Here, In △ABC, D and E are the midpoints of sides AB and AC respectively. D and E are joined.

Given: AD = DB and AE = EC.

To Prove: DE ∥ BC and DE = 1/2 BC.

Construction: Extend line segment DE to F such that DE = EF.

Proof: In △ ADE and △ CFE

AE = EC   (given)

∠AED = ∠CEF (vertically opposite angles)

DE = EF   (construction)

hence

△ ADE ≅ △ CFE (by SAS)

Therefore,
∠ADE = ∠CFE   (by c.p.c.t.)

∠DAE = ∠FCE   (by c.p.c.t.)

and AD = CF  (by c.p.c.t.)

The angles ∠ADE and ∠CFE are alternate interior angles assuming AB and CF are two lines intersected by transversal DF.

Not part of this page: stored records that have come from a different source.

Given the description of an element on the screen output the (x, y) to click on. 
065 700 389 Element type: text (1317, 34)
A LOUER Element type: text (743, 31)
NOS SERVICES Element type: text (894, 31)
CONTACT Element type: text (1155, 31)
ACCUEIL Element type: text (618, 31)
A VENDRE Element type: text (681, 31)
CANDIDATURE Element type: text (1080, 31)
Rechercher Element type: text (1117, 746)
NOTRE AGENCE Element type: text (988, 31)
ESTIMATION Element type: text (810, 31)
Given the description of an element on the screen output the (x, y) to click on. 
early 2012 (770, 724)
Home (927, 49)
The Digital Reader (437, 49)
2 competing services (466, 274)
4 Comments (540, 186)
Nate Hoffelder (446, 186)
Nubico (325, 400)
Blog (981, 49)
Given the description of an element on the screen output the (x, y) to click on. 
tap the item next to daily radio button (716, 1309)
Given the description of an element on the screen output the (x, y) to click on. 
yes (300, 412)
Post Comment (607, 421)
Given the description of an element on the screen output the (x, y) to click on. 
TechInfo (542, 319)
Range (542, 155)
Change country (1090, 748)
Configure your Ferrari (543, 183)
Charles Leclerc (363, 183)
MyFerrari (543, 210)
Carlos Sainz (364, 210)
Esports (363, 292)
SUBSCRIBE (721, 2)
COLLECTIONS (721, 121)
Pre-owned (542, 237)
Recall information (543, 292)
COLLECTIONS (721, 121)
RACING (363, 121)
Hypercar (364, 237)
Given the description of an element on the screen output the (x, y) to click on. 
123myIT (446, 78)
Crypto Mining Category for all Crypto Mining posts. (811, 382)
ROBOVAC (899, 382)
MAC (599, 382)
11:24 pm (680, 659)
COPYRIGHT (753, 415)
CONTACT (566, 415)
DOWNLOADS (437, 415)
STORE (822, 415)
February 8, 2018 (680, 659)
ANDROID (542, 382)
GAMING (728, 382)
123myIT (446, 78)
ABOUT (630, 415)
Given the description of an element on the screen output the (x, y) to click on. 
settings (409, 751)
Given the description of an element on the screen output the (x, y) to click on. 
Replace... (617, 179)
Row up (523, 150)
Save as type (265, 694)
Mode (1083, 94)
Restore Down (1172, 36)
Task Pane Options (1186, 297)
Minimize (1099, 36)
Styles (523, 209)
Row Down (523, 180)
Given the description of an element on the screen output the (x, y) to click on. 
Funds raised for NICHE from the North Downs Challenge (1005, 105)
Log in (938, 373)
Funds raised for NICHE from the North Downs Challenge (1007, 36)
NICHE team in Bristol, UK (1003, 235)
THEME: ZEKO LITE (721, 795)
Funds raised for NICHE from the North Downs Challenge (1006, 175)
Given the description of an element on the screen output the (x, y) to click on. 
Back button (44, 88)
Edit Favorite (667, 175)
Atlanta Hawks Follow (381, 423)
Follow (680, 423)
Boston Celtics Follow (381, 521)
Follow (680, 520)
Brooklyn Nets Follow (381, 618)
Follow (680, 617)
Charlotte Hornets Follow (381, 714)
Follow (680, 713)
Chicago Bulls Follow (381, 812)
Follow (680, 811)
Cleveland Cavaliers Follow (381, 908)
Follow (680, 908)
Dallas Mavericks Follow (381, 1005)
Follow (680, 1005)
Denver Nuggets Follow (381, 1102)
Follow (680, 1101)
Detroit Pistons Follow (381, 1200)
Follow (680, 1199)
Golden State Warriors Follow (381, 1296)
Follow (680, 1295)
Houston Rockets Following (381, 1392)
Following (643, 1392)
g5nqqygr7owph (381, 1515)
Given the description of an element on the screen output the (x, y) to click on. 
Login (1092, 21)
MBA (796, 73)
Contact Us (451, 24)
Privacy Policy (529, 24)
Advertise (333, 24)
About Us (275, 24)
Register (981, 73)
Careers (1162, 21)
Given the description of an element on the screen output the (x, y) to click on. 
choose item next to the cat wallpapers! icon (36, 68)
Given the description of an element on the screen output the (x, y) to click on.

Similarly, ∠DAE and ∠FCE are alternate interior angles assuming AB and CF are two lines intersected by transversal AC.

Therefore, AB ∥ CF

So, BD ∥ CF

and BD = CF (since AD = BD and it is proved above that AD = CF)

Thus, BDFC is a parallelogram.

By the properties of parallelogram, we have

DF ∥ BC

and DF = BC

DE ∥ BC

and DE = 1/2 BC  (DE = EF by construction)

Hence proved.